- Opening Delimiter -

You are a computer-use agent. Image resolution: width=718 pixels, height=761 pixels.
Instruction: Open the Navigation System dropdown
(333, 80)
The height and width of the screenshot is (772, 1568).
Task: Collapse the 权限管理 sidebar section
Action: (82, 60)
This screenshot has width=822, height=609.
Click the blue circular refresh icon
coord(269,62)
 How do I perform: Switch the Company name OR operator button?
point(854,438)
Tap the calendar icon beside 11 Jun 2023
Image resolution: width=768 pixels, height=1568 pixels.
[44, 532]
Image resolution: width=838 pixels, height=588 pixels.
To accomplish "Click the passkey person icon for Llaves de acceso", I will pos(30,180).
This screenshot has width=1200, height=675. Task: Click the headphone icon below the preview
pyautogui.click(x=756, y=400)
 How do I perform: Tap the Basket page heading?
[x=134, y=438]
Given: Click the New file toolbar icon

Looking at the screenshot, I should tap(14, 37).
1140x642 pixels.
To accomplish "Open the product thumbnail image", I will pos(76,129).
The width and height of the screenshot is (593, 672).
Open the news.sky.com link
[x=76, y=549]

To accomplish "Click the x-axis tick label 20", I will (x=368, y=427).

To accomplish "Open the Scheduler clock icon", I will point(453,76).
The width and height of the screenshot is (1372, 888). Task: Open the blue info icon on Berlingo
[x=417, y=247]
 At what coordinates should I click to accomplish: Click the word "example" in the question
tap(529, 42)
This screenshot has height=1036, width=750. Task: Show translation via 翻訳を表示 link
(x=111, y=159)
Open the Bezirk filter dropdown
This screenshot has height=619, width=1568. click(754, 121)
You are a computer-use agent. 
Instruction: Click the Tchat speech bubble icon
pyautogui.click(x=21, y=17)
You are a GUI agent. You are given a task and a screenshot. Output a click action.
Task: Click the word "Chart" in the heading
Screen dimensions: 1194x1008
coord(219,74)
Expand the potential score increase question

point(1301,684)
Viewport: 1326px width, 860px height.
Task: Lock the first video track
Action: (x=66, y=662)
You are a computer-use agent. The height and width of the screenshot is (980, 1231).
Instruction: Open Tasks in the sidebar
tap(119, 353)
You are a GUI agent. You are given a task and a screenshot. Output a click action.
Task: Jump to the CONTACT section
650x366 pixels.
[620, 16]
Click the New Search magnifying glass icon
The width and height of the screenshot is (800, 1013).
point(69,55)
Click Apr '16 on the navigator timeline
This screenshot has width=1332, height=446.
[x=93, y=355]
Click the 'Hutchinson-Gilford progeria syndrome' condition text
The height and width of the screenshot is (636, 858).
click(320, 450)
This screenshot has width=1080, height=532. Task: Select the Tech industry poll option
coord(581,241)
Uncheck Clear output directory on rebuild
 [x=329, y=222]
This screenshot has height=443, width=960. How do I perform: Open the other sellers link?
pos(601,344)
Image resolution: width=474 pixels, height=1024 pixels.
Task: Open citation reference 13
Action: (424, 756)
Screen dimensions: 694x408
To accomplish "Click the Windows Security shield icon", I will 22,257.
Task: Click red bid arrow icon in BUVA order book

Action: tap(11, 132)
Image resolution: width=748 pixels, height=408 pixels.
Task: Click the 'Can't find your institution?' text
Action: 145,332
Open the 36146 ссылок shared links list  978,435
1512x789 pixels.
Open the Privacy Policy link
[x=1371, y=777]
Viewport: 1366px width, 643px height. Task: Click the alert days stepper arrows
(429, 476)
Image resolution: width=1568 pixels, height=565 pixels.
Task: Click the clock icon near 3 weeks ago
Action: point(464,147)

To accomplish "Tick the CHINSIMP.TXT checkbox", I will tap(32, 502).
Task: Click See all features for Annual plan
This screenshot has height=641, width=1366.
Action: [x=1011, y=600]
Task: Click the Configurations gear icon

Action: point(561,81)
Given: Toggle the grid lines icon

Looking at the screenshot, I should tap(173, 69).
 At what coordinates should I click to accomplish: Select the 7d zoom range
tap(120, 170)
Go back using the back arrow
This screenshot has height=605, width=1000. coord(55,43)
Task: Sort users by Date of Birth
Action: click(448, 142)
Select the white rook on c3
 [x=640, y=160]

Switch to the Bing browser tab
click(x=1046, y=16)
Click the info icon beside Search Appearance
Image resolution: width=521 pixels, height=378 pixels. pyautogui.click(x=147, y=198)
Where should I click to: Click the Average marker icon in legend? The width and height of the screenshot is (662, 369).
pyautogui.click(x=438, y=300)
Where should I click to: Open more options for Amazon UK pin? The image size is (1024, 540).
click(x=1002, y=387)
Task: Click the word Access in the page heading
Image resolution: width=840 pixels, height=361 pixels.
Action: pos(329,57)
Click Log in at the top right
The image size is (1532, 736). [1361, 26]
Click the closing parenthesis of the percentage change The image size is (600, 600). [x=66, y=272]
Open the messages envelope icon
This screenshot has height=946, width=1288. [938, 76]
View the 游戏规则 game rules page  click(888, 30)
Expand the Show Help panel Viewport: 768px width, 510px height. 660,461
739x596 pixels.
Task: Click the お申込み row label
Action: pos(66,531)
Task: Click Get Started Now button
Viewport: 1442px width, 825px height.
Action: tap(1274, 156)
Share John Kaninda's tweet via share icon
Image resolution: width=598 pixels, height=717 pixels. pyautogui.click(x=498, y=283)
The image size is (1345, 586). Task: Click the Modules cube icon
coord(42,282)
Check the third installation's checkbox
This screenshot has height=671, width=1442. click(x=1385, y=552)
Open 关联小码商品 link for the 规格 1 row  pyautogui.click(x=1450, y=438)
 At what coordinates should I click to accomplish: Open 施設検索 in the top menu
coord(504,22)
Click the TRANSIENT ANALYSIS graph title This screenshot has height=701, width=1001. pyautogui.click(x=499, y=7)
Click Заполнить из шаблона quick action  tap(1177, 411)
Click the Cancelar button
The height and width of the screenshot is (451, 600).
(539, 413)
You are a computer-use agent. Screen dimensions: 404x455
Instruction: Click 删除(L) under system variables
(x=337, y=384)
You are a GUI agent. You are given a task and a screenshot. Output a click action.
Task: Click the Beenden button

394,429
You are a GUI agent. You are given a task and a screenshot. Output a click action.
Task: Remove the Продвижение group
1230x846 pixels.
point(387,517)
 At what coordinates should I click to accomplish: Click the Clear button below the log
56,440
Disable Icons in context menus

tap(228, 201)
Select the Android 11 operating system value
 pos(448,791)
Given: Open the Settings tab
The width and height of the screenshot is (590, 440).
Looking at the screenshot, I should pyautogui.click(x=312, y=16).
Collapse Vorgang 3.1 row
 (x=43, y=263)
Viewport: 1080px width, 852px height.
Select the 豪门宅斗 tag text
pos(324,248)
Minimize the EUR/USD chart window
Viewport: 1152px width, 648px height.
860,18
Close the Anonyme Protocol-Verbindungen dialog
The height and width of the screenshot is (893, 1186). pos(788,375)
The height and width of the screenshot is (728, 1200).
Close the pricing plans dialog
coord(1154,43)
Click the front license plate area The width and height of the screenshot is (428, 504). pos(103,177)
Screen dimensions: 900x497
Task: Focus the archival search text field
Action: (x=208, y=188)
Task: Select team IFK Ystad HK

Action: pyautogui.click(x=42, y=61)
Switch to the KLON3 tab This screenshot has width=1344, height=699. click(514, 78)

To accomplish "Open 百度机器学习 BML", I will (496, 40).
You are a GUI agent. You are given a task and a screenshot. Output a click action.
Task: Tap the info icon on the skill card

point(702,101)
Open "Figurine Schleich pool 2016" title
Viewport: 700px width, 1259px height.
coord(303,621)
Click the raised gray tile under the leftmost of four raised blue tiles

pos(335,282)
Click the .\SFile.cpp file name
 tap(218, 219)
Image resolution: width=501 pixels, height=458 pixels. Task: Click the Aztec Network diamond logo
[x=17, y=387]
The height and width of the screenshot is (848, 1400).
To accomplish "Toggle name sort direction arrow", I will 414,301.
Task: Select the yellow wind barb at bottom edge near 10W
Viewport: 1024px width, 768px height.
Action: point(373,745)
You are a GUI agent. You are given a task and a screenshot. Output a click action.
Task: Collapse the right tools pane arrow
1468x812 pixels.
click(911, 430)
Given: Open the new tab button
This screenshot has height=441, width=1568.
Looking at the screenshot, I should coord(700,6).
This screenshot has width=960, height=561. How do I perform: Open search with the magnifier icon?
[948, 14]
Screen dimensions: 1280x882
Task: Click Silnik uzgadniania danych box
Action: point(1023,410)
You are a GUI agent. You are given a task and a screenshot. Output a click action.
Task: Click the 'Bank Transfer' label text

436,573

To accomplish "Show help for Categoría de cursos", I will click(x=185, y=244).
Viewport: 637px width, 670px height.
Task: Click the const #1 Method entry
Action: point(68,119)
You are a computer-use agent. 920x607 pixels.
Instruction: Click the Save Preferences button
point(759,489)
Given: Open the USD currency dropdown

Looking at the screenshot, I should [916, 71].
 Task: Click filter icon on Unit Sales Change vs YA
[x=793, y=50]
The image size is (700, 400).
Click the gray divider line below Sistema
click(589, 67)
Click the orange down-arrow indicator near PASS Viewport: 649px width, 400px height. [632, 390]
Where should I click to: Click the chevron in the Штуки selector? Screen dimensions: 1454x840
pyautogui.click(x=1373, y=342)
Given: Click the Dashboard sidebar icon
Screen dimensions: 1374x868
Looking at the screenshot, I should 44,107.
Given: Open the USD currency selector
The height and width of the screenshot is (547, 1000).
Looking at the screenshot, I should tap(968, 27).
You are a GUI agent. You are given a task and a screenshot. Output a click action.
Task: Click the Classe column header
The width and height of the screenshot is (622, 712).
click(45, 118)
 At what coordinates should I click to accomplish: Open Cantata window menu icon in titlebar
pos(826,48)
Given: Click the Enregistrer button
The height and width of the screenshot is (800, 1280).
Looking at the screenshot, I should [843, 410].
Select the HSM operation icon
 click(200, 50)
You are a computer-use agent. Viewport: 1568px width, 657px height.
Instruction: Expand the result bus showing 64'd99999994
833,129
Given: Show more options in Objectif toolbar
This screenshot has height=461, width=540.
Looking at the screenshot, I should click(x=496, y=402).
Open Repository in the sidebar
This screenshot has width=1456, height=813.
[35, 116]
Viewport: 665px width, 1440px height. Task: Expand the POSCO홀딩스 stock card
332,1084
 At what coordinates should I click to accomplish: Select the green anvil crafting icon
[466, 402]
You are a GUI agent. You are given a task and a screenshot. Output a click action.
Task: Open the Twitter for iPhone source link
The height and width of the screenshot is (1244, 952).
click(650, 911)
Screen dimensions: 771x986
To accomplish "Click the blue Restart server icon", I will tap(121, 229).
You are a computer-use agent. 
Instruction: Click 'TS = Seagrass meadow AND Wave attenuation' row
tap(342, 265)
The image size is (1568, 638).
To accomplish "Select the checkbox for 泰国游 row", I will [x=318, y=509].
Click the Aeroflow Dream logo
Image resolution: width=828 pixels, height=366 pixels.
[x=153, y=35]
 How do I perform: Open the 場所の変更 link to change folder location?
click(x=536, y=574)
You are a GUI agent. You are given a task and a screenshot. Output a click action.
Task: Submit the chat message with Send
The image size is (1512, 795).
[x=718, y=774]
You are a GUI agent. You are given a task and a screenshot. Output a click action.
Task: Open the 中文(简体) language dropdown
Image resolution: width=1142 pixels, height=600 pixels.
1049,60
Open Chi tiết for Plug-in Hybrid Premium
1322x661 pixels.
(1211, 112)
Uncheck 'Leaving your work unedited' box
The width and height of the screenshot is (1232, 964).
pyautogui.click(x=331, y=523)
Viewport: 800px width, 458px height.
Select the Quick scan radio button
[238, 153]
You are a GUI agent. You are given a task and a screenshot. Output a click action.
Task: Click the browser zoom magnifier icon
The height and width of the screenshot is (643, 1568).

- Closing Delimiter -

### Task to carry out
Find "Task: Open the Twitter for iPhone source link" in the records above. Repeat its line and every later line exactly, through the last one.

### Output of the exercise
Task: Open the Twitter for iPhone source link
The height and width of the screenshot is (1244, 952).
click(650, 911)
Screen dimensions: 771x986
To accomplish "Click the blue Restart server icon", I will tap(121, 229).
You are a computer-use agent. 
Instruction: Click 'TS = Seagrass meadow AND Wave attenuation' row
tap(342, 265)
The image size is (1568, 638).
To accomplish "Select the checkbox for 泰国游 row", I will [x=318, y=509].
Click the Aeroflow Dream logo
Image resolution: width=828 pixels, height=366 pixels.
[x=153, y=35]
 How do I perform: Open the 場所の変更 link to change folder location?
click(x=536, y=574)
You are a GUI agent. You are given a task and a screenshot. Output a click action.
Task: Submit the chat message with Send
The image size is (1512, 795).
[x=718, y=774]
You are a GUI agent. You are given a task and a screenshot. Output a click action.
Task: Open the 中文(简体) language dropdown
Image resolution: width=1142 pixels, height=600 pixels.
1049,60
Open Chi tiết for Plug-in Hybrid Premium
1322x661 pixels.
(1211, 112)
Uncheck 'Leaving your work unedited' box
The width and height of the screenshot is (1232, 964).
pyautogui.click(x=331, y=523)
Viewport: 800px width, 458px height.
Select the Quick scan radio button
[238, 153]
You are a GUI agent. You are given a task and a screenshot. Output a click action.
Task: Click the browser zoom magnifier icon
The height and width of the screenshot is (643, 1568).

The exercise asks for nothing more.